Differential forms are mathematical objects used in multivariable calculus and differential geometry to describe and analyze geometric and physical quantities that vary smoothly from point to point. They are represented as a combination of basis elements and can be used to represent vectors, scalars, and higher-order tensors.

## 2. What are tensor fields?

A tensor field is a mathematical object that assigns a tensor to each point in a given space. Tensors are used to represent geometric and physical quantities that vary in multiple directions and can be thought of as a generalization of vectors and matrices. Tensor fields are important in the study of differential geometry, general relativity, and other areas of mathematics and physics.

## 3. How are differential forms and tensor fields related?

Differential forms and tensor fields are closely related, as differential forms can be used to describe and manipulate tensor fields. In particular, differential forms can be used to define operations such as differentiation and integration on tensor fields, making them a powerful tool in the study of differential geometry and other fields.
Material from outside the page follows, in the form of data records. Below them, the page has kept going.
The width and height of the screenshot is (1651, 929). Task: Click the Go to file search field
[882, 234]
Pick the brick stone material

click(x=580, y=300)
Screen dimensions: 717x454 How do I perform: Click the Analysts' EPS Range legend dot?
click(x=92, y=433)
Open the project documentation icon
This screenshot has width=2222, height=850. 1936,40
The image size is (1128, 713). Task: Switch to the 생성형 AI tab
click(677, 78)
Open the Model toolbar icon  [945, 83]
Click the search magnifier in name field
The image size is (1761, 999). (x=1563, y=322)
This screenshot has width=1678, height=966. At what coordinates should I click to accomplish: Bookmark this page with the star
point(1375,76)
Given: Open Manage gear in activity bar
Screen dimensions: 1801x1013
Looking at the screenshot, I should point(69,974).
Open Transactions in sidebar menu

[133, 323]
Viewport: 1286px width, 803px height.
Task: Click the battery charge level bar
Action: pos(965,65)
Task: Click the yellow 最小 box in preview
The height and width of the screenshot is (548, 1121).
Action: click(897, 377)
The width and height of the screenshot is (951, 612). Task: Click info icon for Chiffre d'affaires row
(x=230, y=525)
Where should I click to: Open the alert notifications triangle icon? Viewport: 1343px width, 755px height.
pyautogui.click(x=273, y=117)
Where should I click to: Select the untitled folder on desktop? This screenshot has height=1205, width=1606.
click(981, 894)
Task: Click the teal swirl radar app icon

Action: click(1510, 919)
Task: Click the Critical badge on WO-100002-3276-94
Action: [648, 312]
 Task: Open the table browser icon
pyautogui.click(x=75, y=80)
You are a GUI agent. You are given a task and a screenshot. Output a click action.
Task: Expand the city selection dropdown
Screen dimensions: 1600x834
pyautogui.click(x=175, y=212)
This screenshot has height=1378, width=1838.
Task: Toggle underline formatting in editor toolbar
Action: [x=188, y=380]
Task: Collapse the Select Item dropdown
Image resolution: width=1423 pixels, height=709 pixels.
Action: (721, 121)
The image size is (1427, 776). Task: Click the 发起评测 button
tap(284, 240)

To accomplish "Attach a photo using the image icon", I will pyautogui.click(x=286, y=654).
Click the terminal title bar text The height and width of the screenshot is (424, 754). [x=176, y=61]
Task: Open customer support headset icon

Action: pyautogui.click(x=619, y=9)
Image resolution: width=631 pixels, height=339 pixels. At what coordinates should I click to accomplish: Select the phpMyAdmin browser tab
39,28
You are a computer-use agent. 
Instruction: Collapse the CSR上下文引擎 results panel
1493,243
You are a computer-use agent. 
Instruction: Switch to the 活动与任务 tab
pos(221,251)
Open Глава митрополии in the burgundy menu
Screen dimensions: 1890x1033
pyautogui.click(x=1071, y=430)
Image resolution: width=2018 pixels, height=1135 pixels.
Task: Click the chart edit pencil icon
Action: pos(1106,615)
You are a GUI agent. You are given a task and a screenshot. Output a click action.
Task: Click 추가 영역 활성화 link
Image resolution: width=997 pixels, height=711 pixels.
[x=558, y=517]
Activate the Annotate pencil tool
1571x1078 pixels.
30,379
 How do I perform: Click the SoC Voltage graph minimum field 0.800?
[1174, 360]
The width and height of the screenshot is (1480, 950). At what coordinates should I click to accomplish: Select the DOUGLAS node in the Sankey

## 4. What is the significance of Section 13.1 in Browder's book?

Section 13.1 in Browder's book is significant because it introduces the concept of differential forms and tensor fields and their applications in differential geometry. It provides a foundation for understanding more advanced topics in differential geometry and other areas of mathematics and physics.

## 5. How are differential forms and tensor fields used in real-world applications?

Differential forms and tensor fields have numerous real-world applications, particularly in physics and engineering. They are used to model and analyze physical systems in fields such as fluid dynamics, electromagnetism, and general relativity. They are also used in computer graphics and computer vision for geometric modeling and image processing.